Прошла и спокойная мысль: человек, мол, примитивен и изначально устроен с оглядкой — и может статься, это правильно, что неслучившееся раскаяние так нас изматывает?..
Проверил квартиру Лялиных, вернулся, курил, пил чай, а она все сидела, голая, нежась после ванны. Для чего-то же я ее привел. Оставил. Хотел контакта. Я подумал про ее лифчик, который меня отталкивал (голая, но в каком-то жеваном лифчике). Затем решил, что отталкивающая суть в шраме, в двух или даже трех.
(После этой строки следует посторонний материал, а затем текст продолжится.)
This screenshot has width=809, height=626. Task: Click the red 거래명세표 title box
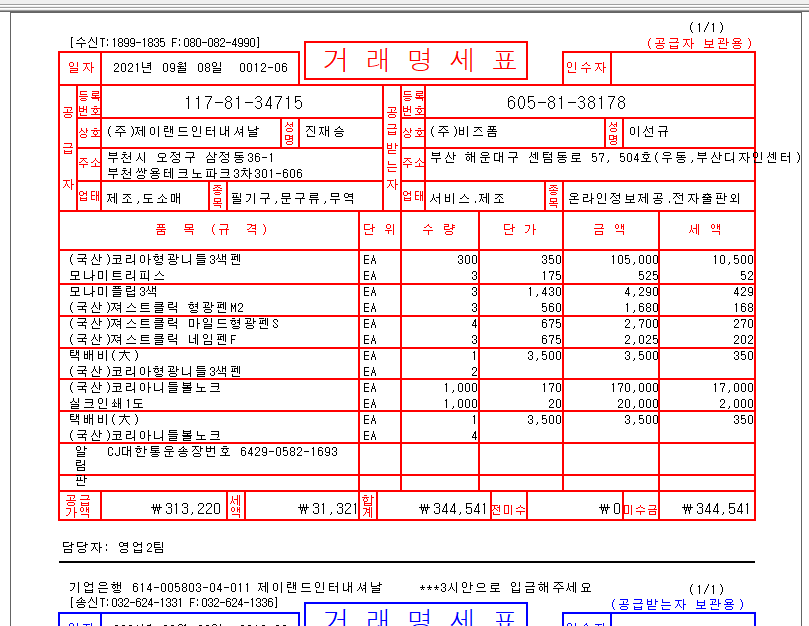(414, 62)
Когда она сняла лифчик, тонкие лезвийные полоски под грудью стали виднее, понятнее.
И, значит, вот какая реальность (вполне обнаженная и слегка опасливая) окружала меня сейчас — такой я ее увидел после ванны. Так ее и понял. Голая, но в лифчике. И никому не судья.
Метафора уже жила, можно толковать. Сам наш мир — это всего-то молоденькая блядь. Совсем молоденькая и еще мало чувствующая. Всеядная, она ведь и сейчас целится на любовь с милой и откровенной примитивностью. И не хочется ей твоего раскаяния, живи проще. Сидит и смотрит. После ванны. С шрамами. Со смешным пушком меж ног. И не прочь тебя полюбить, даже и без денег, но сколько- то побаивается.
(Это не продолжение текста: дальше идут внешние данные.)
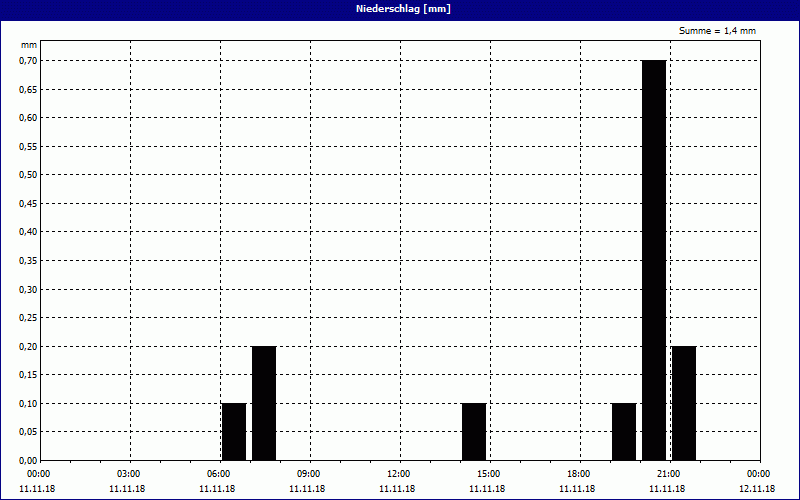The width and height of the screenshot is (800, 500).
Task: Click the tallest precipitation bar reaching 0,70 mm
Action: [654, 260]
— Что это у тебя? — спросил я, показав глазами на ее кривенькие шрамы, что тремя полосками с выходом на правую грудь.
Она хмыкнула:
— Побили.
Неприятие молоденькой потаскушки, при ясной человеческой к ней симпатии, так и осталось мне тогда непонятным — невнятное или, лучше сказать, непрочитанное приложение к той кровавой стычке на скамейке. К ночи стало холодно, мы спали с ней в постели, как дети. Без желаний. Только ранним утром, чувствуя известный долг перед приютившим и покормившим ее мужчиной, она ручонкой поиграла в паху, но меня не проняло. Она и без того знала, что я к ней чужд (чувствовала). Но попытку сделала. Просто вежливость.
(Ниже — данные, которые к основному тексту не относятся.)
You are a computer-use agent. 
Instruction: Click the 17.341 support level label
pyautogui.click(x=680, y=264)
Мне предстоял разговор с высоколобым Анатолием, встали рано — чай с утра и в путь. Получилось, уходили с ней вместе. Что называется — своими путями. Она тотчас похорошела и защебетала. Пташка поутру. Смеялась, легко заигрывая с мужиками там и тут. Девчушка (как же ее звали?) шла по улице, как по своей жизни.
Даже в тесноте троллейбуса, по пути к метро, она выставляла коленки, округляла глаза. Или вдруг придавливала своими грудками спину дядьки, грея ему лопатки и ожидая, когда, прожаренный до нужного градуса, он встрепенется, оглянется и окажется не слишком занудным. Все верно. Ей все хороши.
Часть третья
Андеграунд
Эксперта Уманского (с некими рисунками) нет. Вот-вот будет.
— Ждем, — говорит Василек Пятов.
И добавляет:
— Надеюсь, ты не зря пришел.
Я тоже готов был ждать: я голоден, а Василек Пятов всегда при еде, с полным и легко открывающимся (с легкой дверцей) холодильником.
В нынешние перебойные времена его подкармливает мать, донская казачка: присылает по сотне яиц, копченую конину на ребрах, постное масло и даже вяленого донского леща, тает во рту, от запаха можно сойти с ума. Но все это 
Я пришел рано утром, когда он разводил краски. Девиц две — обе спали. Два небольших тела, два бугорка, покрытые общим одеялом.
Не бросая кистей и красок, Василек велит мне угощаться чаем с вареньем (а значит, и хлеб, масло). Но — не больше. Он сурово оговаривает, мол, в холодильник не лезть.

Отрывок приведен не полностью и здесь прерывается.